While holding the Ottoman government responsible, the Bundestag resolution does not mention the responsibility of the Ottoman Armenian committees or the three powers – Russia, Britain and France – who encouraged and armed the Armenians and Assyrians for their own selfish reasons. Furthermore, in blaming ‘the Turks’ or the wartime Ottoman government, German and other parliamentarians ignore the fact that the killers of Armenians in the eastern Anatolian provinces were often tribal Kurds. Why, after living in reasonable amity for hundreds of years, were Kurds killing Armenian Christians? Because the Armenians had been killing them: in a tribal society nothing but revenge could be expected when the time was right.

The Ottoman archives contain many documents instructing provincial officials to make sure the ‘relocation’ was properly handled. When the central government received news that the Armenian convoys were being attacked it instructed provincial authorities to tighten security and make sure the perpetrators were punished. These documents stressed that the only object of the ‘relocation’ was only to move the Armenians. The determination of the government to prevent the situation from worsening is very clear. In the autumn of 1915, with attacks on the Armenians continuing, it set up three commissions of inquiry into the crimes that had been committed. They recommended the court-martials of more than 1600 people: more than 50, including senior provincial officials, were sentenced to death and hundreds of others were imprisoned.

Great crimes were committed during the First World War and its aftermath, not just by ‘the Turks’ but by Armenians, Greeks and Kurds. More than a century has passed but objectivity has long since been lost in a swamp of politics and propaganda. If Kurds don’t want the Turkish government to be let off the hook over the Armenians, that is because of what is happening in the southeastern Turkey now, not what happened there more than a century ago. For Armenians and many Kurds the common enemy are the Turks, so it is only they who are to be held solely responsible.

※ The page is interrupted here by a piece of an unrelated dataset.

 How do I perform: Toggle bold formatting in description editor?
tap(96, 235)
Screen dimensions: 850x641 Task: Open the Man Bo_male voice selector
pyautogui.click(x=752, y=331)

Genocide is the most serious accusation that can be made against a national group and one that should only be made when the facts are crystal clear and beyond plausible challenge. This is clearly not the case with the Armenian genocide claim. Picking up on the German resolution the editorial committee of the New York Times has handed down its own judgment.  Overlooking the ethnic cleansing/genocide of the Herero and Nama people of southwest Africa (by German colonial administrators) from 1904-7 and the ethnic cleansing of Muslims from southeastern Europe during the Balkans war (1912-13), it says the Armenians suffered the first genocide of the 20th century. As the editorial committee of the New York Times is not known for any specialized knowledge of late Ottoman history, this declaration is fatuous. German politicians seem to think they are doing some good with this resolution but they are not. Their vote was a victory for propaganda and lobbyists and a defeat for truth in history. It deserves to be rejected out of hand.

* Jeremy Salt is a former journalist and a retired academic. He taught courses in modern Middle Eastern history and propaganda in the Department of Political Science and Public Administration at Bilkent University, Ankara; and in Middle Eastern Politics in the Department of Political Science, University of Melbourne. He wrote two books; “Imperialism, Evangelism and the Ottoman Armenians 1878-1896” (Frank Cass, London, 1993) and “The Unmaking of the Middle East. A History of Western Disorder in Arab Lands” (Berkeley: University of California Press, 2008). His articles appeared in Middle East Policy, Third World Quarterly, Insight Turkey, Arena, Middle Eastern Studies, Muslim World, Current History, Journal of Arabic, Islamic and Middle Eastern Studies, International Journal of Turkish Studies, Journal of Palestine Studies, Review of Armenian Studies. He is also on the Advisory Board of the Review of Armenian Studies, a biannual peer-reviewed journal of history, politics, and international relations.